Abiertas las puertas del infierno a los “porqués” que terminan invariablemente con un “porque yo lo digo, ¿vale?” nos metemos de lleno en la segunda gran etapa donde aparecen los GIJOes y las Barbies (Diós, qué viejo soy), los pocoyós, los cuentos repetitivos, las canciones repetitivas, las películas repetitivas, los ataques de nervios (parentales) repetitivos y que concluirá, súbitamente, con la aparición del primer póster de Milley Cyrus, Justin Beaver, One Direction o sucedáneo que aparezca en el futuro.
Abrazada la religión “Disneyriana”, la infancia correrá en pos de la pubertad a una velocidad vertiginosa, descubriendo los vestidos-disfraces, la purpurina, las zapatillas de deporte brillantes, los móviles, las consolas, las princesas Disney, las calcomanías tatuaje, las gafas, la ortodoncia, la posesividad (mi cuarto es mío), la puerta cerrada, los mensajitos, las libretitas con corazones, los mangas salidos y multitud de otras referencias que estoy seguro se os ocurren ahora mismo.
Y si bien es cierto que los granos marcan en cierta manera la aparición de la pubertad, en esta sociedad avanzada primero las mujeres (qué puedo decir, siempre van un paso por delante) y después los hombres llegarán a ella mediante dos gestos exclusivos.
Para ellas, es el cambio de dirección de melena. ¿No sabéis qué es?, ¿no lo visualizáis?
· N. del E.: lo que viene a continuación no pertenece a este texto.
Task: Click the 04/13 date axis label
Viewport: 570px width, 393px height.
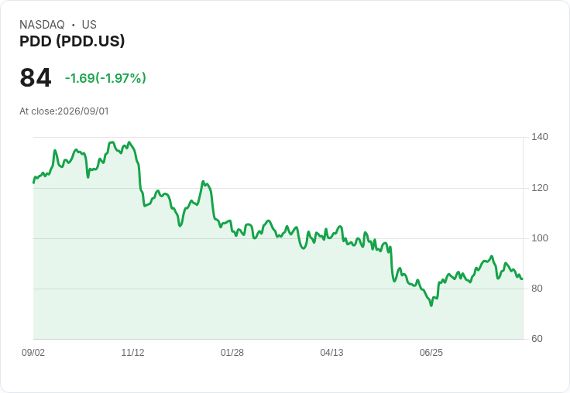Action: click(x=331, y=352)
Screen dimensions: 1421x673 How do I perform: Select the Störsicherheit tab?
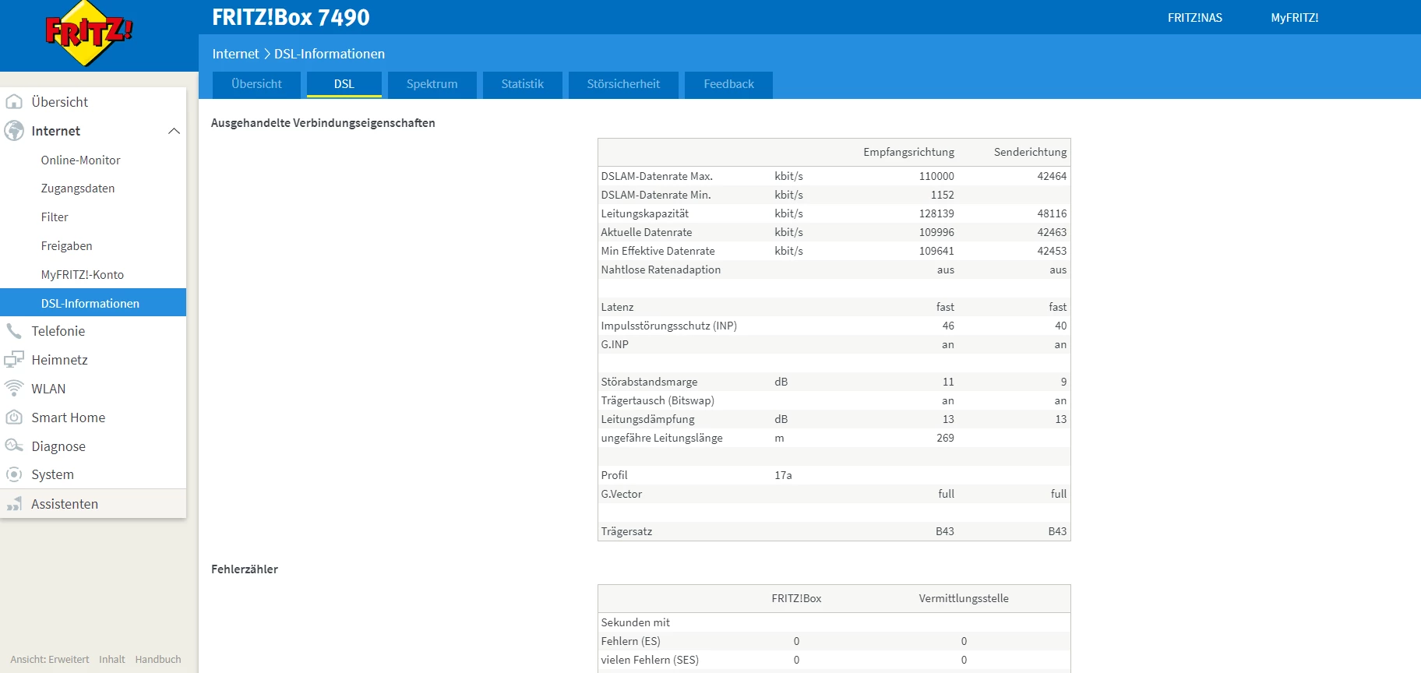click(623, 84)
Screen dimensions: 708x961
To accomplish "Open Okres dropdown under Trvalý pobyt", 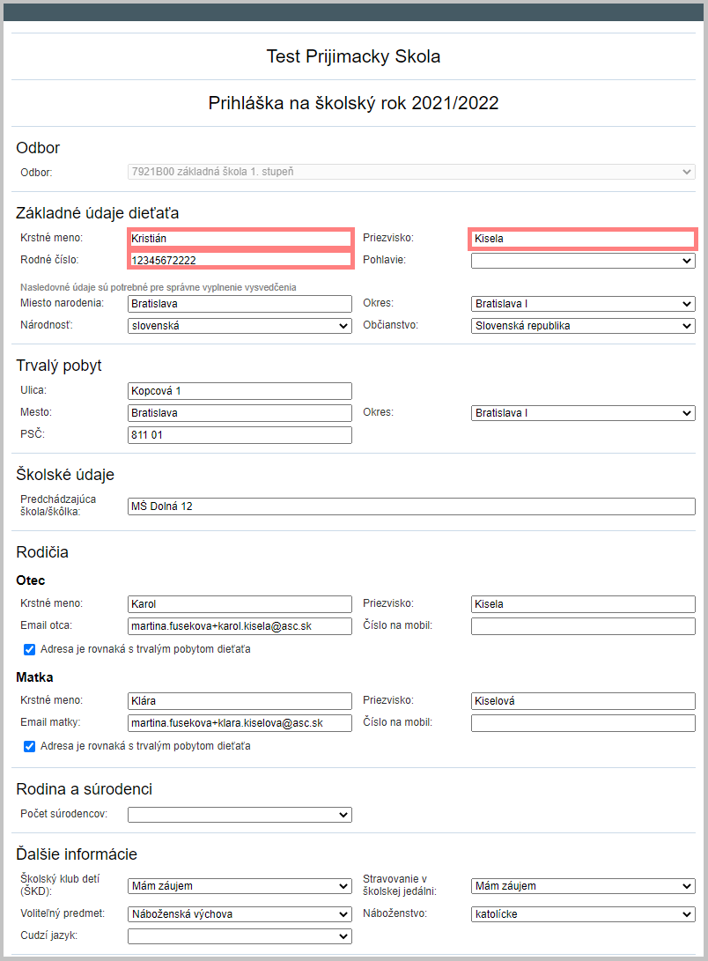I will pos(583,413).
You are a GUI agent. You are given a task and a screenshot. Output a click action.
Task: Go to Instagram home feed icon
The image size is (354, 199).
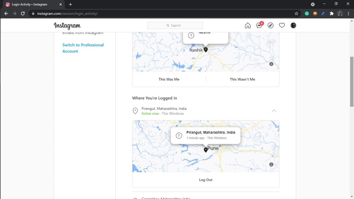click(248, 25)
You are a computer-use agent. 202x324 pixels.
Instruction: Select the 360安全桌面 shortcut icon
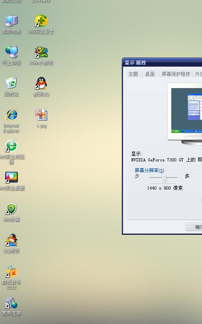pyautogui.click(x=12, y=177)
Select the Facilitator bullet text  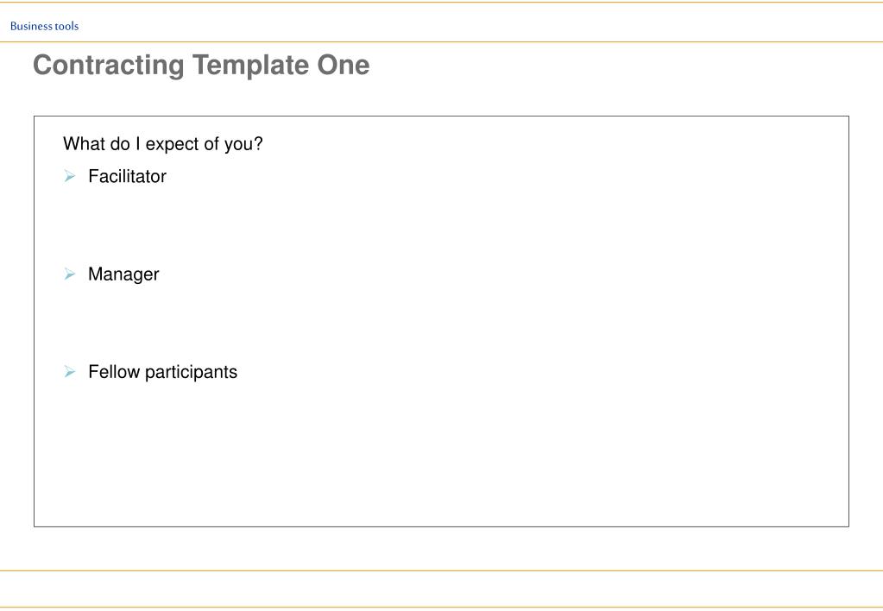(127, 176)
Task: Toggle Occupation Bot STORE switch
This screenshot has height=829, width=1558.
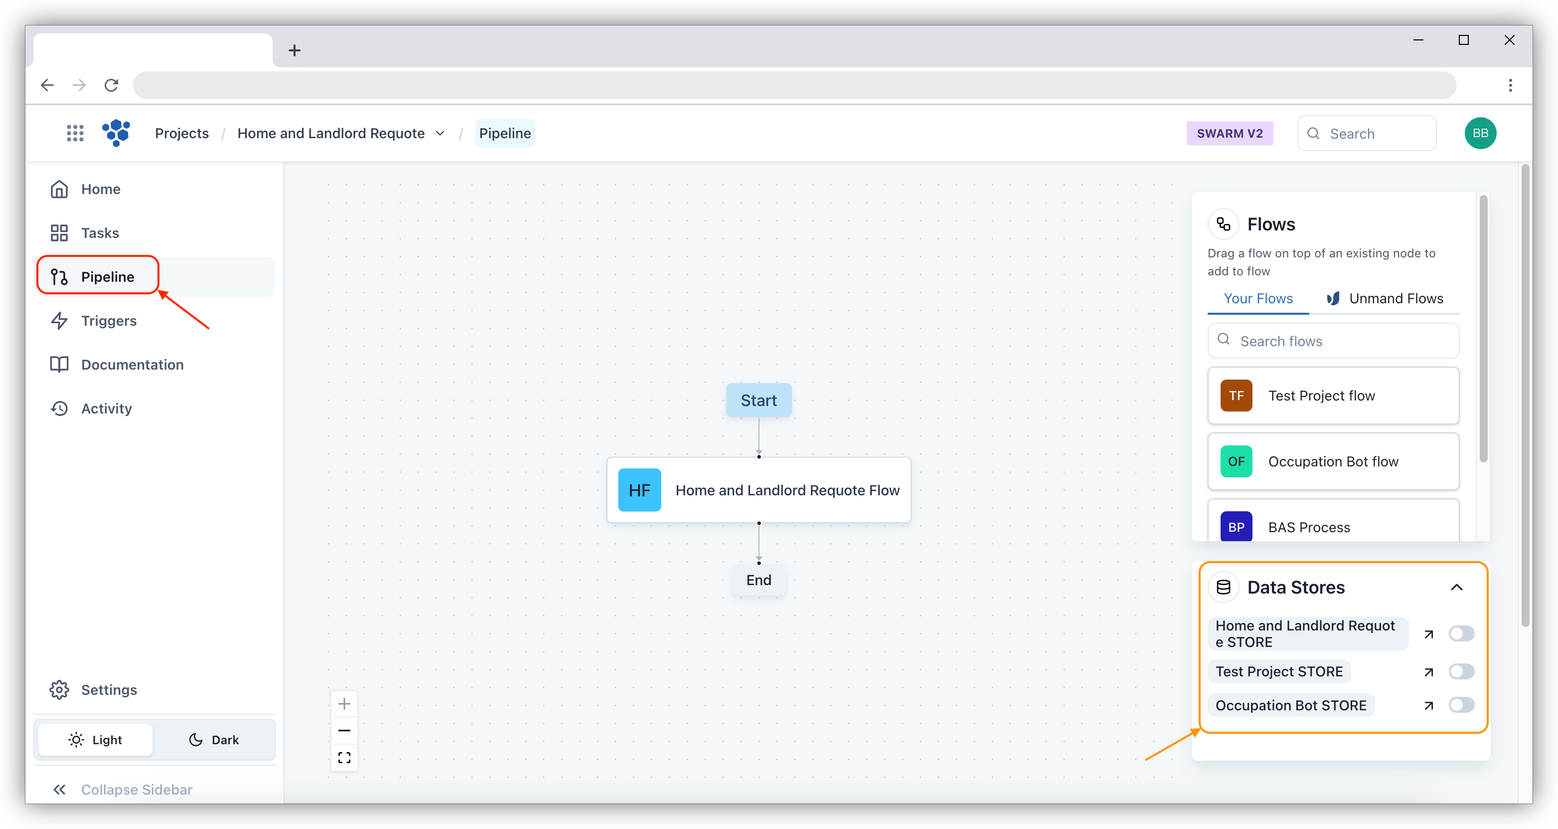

Pensad en esto. Chiquilla, 13 años recién cumplidos. Pelo largo (o media melena). Diademas o clips opcionales. Sin venir a cuento, sin previo aviso, sentada en su pupitre de clase, tomando apuntes (¿aún los toman?) deja todo lo que está haciendo y alza la mano derecha o izquierda (hay que elegir, no es un movimiento pensado para la ambivalencia “bracística”) la lleva al nacimiento de su cabello (lado opuesto de la mano escogida) y con gracia y picardía ¡Zas! cambia la dirección de su peinado de un lado a otro seguida de una sonrisa pizpireta asignada a algún objetivo (hembra o varón) que se derrite al contemplarla. Ese, ese es el momento en que empieza la pubertad para ellas.
El de los chicos es bastante menos sutil (va en los genes) y prácticamente no ha cambiado en lo que llevamos de existencia. Se llama “¡Es que no sabes llamar a la puerta!” seguido de saltitos, cierre de cremallera, enrojecimiento facial y vergüenza sublimada.
Toc, toc, ¿quién es? SOY LA PUBERTAD.
Lo dejaremos por hoy, porque en esta sociedad internauta más de 14.000 palabras resulta un suicidio editorial. Mañana continuará. Y mientras tanto…
¡Un abrazote!
P.D. Mi pubertad llegó a los 20 años. ¡Y seguís sin entenderme, sin entender nada!